Question

In the figure, a parallel beam of light is incident on the plane of the slits of a Young's double-slit experiment. Light incident on the slit $S_1$ passes through a medium of variable refractive index $\mu =1+ax$ (where 'x' is the distance from the plane of slits as shown), up to a distance ${}^{\prime }{l}^{\prime }$ before falling on $S_1$. Rest of the space is filled with air. If at ${}^{\prime }{O}^{\prime }$ a minima is formed, then the minimum value of the positive constant $a$ (in terms of $l$ and wavelength ${}^{\prime }{\lambda }^{\prime }$ in air) is

• A. $\frac{\lambda }{l}$
• B. $\frac{\lambda }{l^2}$
• C. $\frac{l^2}{\lambda }$
• D. none of these

Answer 1

The correct option is B $\frac{\lambda }{l^2}$

Path difference due to insertion of a glass slab of thickness $t$ and refractive index $n$ is given by $t(n-1)$.

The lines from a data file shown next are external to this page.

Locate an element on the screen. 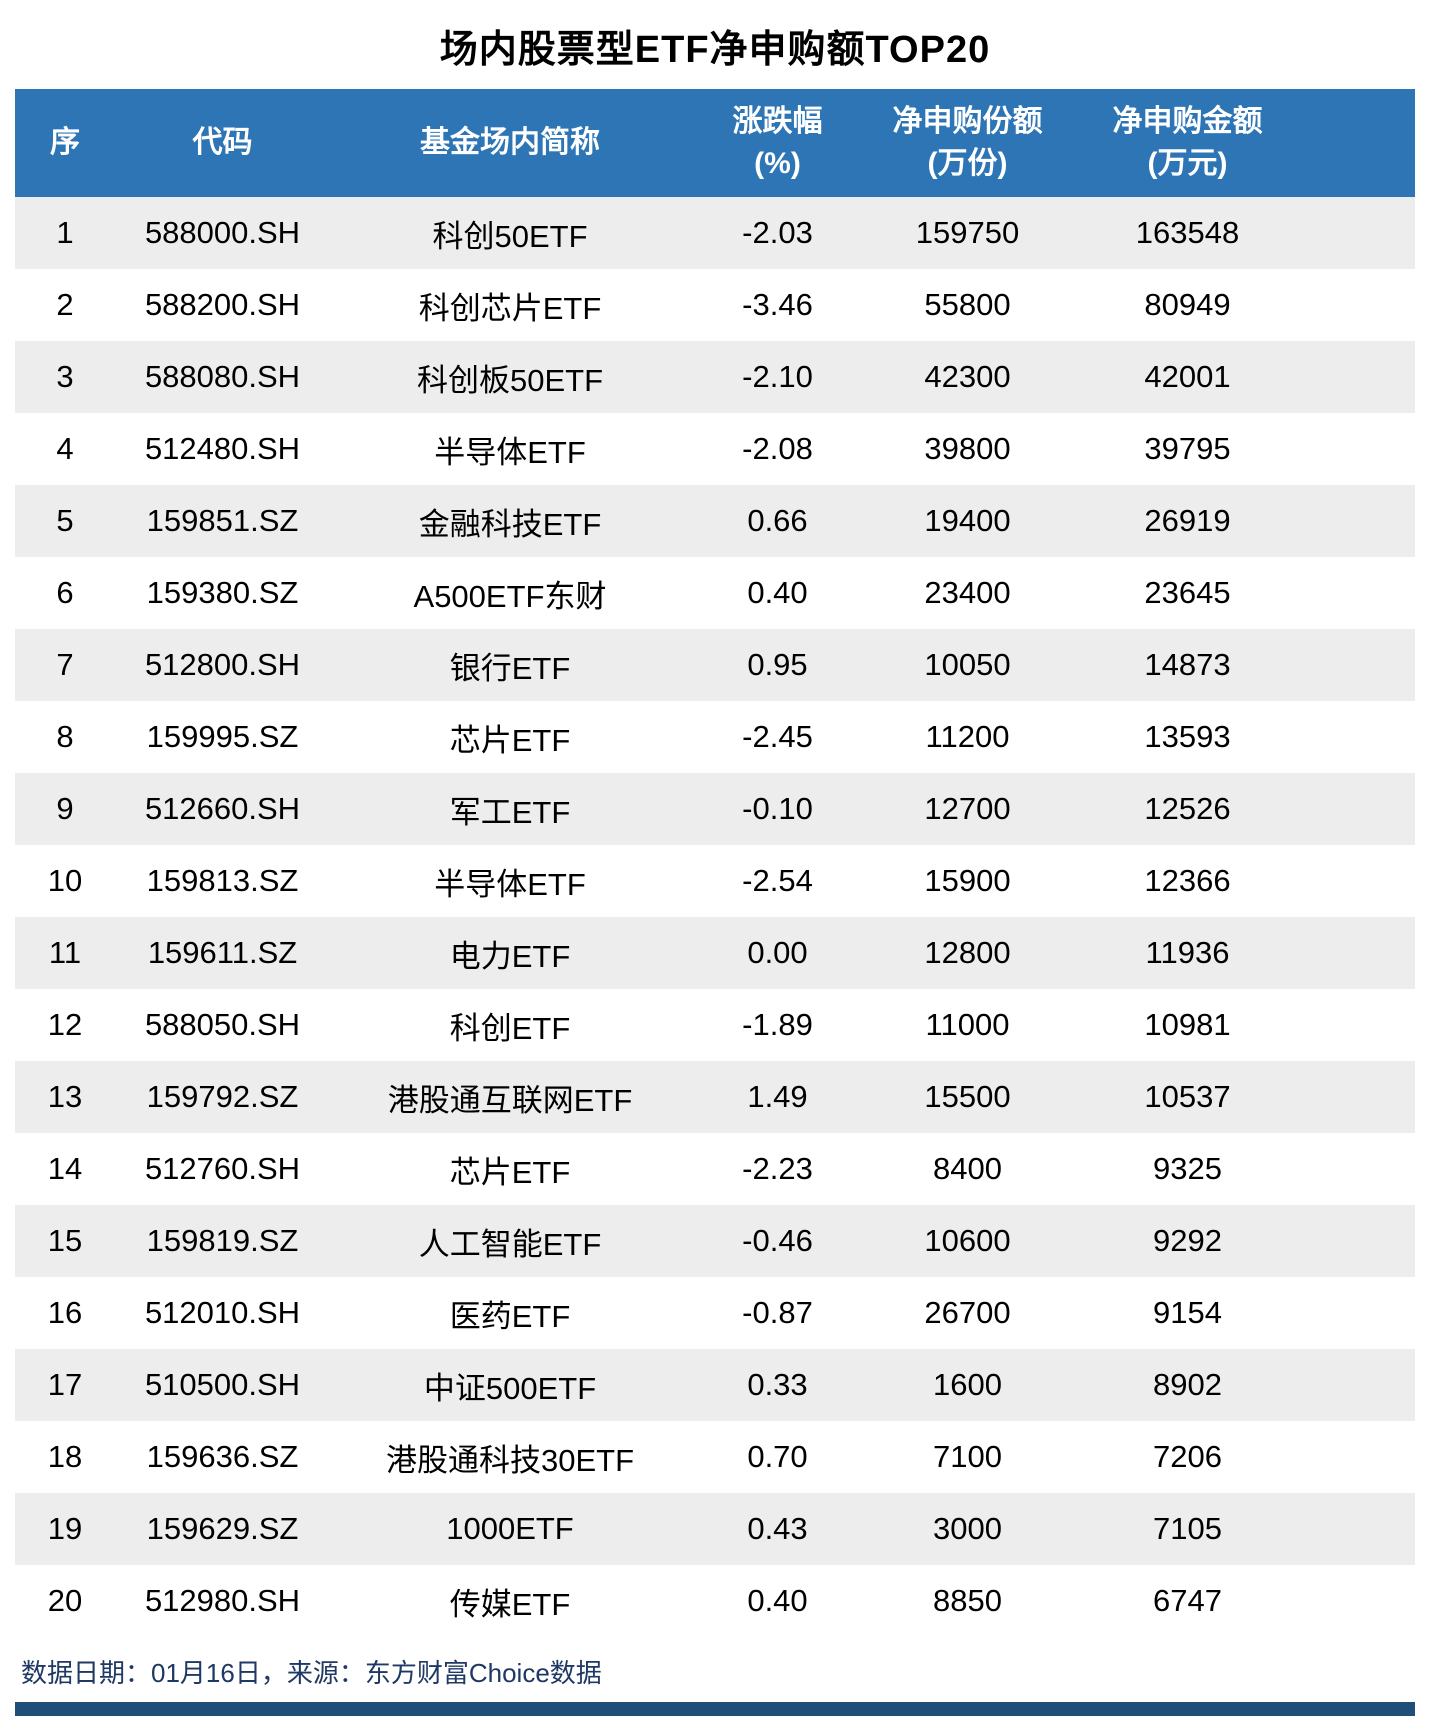 Image resolution: width=1430 pixels, height=1720 pixels. cell-index: 5 is located at coordinates (65, 520).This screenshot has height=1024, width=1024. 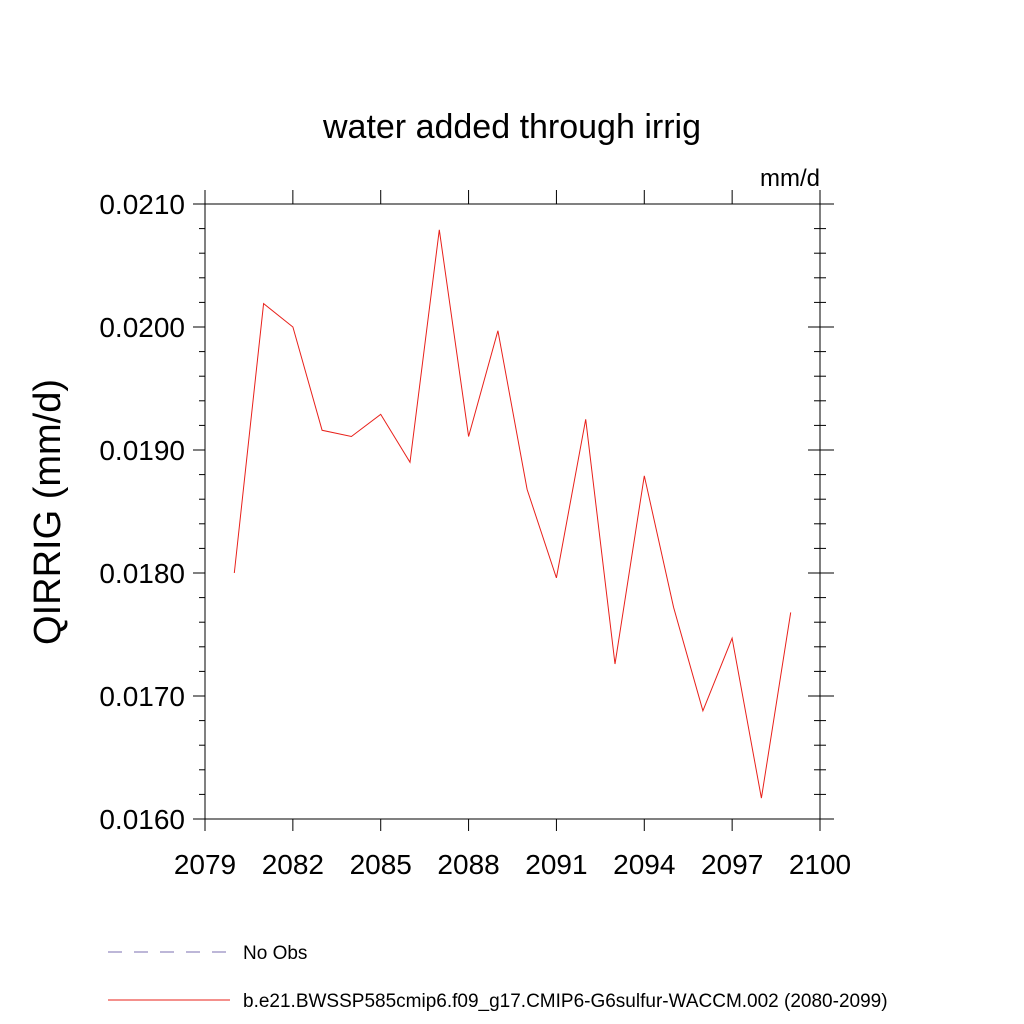 What do you see at coordinates (556, 864) in the screenshot?
I see `x-tick-label: 2091` at bounding box center [556, 864].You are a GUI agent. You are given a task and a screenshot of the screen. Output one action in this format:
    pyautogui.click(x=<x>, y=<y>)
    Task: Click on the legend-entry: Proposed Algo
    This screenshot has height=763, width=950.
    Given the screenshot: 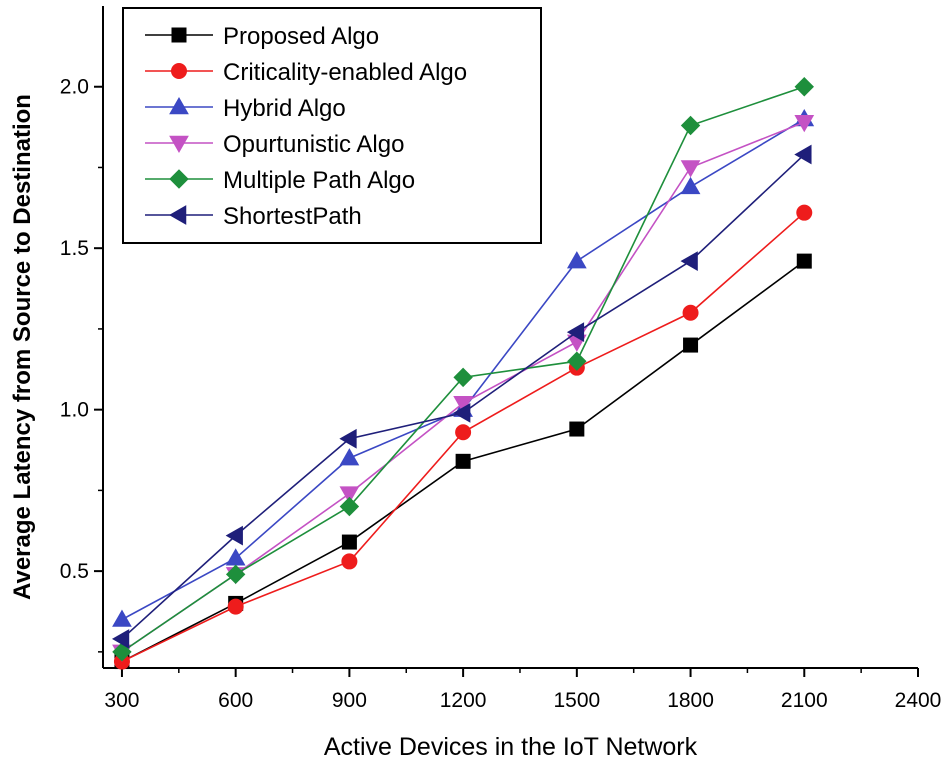 What is the action you would take?
    pyautogui.click(x=262, y=36)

In the above case, consider a section of the variable refractive index medium of infinitesimal thickness at a distance x from the slits' plane.

Path difference due to this section=$\delta \left(\Delta x\right)=dx(\mu -1)=dx(1+ax-1)=dx\left(ax\right)$

Therefore the total path difference due to the variable refractive index=$\Delta x={\int }_0^{l}axdx=\frac{a{l}^2}{2}$

The rays from the two slits now have a path difference of $\frac{a{l}^2}{2}$. To obtain a minima at O, the path difference must be an odd multiple of $\frac{\lambda }{2}$.

$⟹\frac{a{l}^2}{2}=(n+\frac{1}{2})\lambda$

'a' is minimum for n=0,

$a=\frac{\lambda }{l^2}$